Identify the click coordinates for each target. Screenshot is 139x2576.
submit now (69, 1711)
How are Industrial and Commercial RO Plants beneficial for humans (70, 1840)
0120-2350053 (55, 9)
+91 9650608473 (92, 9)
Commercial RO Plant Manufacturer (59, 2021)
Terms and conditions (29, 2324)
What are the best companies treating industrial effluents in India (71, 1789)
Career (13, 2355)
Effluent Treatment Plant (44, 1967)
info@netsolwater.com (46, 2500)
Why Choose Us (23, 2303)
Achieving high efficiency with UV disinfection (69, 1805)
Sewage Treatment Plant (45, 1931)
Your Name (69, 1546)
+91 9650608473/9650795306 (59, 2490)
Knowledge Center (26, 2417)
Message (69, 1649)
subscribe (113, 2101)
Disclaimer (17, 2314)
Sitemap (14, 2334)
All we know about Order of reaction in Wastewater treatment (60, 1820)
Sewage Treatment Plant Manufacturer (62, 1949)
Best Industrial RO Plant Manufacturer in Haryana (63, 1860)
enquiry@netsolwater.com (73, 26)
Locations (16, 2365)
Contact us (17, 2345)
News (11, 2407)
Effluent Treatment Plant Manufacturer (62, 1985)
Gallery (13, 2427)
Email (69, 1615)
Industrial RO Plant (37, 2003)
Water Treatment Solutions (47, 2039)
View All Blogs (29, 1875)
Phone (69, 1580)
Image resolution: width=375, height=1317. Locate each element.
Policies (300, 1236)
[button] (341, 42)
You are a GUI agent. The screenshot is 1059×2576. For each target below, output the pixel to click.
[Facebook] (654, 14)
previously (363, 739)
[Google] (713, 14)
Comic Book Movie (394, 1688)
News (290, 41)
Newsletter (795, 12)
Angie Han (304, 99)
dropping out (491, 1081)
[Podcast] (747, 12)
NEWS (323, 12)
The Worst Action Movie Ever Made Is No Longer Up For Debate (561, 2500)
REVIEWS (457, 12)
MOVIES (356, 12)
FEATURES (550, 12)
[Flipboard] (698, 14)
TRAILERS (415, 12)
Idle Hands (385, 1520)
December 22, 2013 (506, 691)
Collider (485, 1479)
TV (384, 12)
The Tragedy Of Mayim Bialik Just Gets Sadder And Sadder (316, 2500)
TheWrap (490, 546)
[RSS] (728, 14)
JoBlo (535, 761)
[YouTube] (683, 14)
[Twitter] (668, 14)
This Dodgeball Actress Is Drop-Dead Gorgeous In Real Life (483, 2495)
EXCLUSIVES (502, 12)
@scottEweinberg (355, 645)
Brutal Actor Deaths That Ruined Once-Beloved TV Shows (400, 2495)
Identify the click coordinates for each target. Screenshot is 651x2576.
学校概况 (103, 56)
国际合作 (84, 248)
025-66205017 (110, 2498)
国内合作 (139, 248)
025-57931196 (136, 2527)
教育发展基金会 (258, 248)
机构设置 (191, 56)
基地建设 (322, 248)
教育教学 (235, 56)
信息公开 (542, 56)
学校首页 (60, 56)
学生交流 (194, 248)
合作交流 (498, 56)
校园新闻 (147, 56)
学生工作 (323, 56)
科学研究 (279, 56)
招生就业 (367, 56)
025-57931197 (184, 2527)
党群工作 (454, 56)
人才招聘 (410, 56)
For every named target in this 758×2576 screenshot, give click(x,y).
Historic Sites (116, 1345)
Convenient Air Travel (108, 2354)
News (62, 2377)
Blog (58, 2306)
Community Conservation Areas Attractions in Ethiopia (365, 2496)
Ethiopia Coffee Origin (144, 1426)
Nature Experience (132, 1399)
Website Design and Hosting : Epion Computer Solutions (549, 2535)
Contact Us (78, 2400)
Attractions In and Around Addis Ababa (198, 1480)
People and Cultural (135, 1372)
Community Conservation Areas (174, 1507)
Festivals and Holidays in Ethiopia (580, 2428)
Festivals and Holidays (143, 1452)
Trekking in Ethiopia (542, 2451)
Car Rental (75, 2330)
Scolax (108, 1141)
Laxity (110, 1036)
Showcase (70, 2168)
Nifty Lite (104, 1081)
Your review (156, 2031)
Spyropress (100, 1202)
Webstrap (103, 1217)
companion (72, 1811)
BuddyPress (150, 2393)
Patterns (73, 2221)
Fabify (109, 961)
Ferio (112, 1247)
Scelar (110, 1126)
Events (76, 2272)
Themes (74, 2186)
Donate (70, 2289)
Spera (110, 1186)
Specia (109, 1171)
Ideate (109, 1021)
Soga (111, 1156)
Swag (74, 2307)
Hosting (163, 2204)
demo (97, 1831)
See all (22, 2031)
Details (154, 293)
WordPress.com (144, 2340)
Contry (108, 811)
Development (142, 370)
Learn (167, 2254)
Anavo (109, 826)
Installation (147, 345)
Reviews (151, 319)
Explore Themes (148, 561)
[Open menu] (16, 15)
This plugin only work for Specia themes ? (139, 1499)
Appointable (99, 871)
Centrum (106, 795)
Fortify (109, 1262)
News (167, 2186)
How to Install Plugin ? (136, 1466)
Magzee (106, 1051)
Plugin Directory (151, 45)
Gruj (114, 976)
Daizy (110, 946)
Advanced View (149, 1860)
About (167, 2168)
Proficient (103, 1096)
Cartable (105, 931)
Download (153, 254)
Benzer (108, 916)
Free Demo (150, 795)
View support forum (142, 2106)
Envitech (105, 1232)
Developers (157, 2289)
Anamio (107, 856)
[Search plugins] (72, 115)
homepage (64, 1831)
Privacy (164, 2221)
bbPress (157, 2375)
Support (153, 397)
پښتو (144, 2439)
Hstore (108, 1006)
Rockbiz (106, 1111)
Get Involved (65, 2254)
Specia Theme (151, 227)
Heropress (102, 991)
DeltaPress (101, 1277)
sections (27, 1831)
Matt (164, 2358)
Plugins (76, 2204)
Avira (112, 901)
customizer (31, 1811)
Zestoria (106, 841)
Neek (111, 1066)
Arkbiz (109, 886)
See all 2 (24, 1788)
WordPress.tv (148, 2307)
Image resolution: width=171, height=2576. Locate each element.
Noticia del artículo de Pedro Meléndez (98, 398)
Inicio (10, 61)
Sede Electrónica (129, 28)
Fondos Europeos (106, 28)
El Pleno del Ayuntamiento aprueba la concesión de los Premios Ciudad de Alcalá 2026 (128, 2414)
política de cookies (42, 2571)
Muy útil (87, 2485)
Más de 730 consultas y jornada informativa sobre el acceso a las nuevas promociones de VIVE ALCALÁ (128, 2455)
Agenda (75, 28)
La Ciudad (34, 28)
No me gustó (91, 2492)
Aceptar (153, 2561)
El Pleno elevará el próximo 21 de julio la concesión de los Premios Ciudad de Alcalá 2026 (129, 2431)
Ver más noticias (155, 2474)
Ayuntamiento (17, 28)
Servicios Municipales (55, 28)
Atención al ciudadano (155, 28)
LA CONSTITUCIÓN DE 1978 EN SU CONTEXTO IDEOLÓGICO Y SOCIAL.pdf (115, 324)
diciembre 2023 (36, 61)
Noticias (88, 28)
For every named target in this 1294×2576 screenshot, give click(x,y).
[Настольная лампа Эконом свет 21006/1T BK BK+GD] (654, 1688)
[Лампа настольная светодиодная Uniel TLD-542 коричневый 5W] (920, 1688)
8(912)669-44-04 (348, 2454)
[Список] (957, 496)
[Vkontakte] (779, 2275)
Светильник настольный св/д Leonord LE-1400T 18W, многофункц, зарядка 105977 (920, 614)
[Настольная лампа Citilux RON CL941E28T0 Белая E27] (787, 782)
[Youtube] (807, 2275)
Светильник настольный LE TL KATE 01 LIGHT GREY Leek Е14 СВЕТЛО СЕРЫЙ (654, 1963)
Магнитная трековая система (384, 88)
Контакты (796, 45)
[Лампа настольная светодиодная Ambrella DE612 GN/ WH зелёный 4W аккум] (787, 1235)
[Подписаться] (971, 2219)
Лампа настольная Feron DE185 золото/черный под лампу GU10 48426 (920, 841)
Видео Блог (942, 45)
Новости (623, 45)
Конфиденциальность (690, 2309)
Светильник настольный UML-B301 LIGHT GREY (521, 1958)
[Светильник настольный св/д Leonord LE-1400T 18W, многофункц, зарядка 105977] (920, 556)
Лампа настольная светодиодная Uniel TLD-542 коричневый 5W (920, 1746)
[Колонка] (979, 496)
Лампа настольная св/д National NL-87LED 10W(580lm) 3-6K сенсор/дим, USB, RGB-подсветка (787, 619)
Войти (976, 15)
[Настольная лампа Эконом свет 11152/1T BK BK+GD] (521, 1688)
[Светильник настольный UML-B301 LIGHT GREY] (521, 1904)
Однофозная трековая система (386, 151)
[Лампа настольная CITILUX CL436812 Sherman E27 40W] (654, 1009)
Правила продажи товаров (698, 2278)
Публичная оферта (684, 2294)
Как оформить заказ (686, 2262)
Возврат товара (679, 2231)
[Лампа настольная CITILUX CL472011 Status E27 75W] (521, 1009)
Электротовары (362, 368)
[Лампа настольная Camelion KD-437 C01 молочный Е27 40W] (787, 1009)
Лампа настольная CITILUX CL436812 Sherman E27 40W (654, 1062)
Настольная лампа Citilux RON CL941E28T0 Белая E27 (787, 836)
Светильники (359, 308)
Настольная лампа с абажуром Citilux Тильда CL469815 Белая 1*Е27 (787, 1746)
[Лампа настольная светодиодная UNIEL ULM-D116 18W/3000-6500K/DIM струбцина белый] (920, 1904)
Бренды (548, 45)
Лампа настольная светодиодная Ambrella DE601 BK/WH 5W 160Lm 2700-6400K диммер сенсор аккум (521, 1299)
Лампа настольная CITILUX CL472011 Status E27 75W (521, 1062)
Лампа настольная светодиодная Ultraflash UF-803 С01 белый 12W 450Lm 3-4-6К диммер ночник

------------------------------------------------------------

Your task - Write out everything from the line containing "Sewage Treatment Plant Manufacturer" down to the line containing "Industrial RO Plant (37, 2003)", keeping the lines exactly as they appear in the entries.

Complete answer -
Sewage Treatment Plant Manufacturer (62, 1949)
Best Industrial RO Plant Manufacturer in Haryana (63, 1860)
enquiry@netsolwater.com (73, 26)
Locations (16, 2365)
Contact us (17, 2345)
News (11, 2407)
Effluent Treatment Plant Manufacturer (62, 1985)
Gallery (13, 2427)
Email (69, 1615)
Industrial RO Plant (37, 2003)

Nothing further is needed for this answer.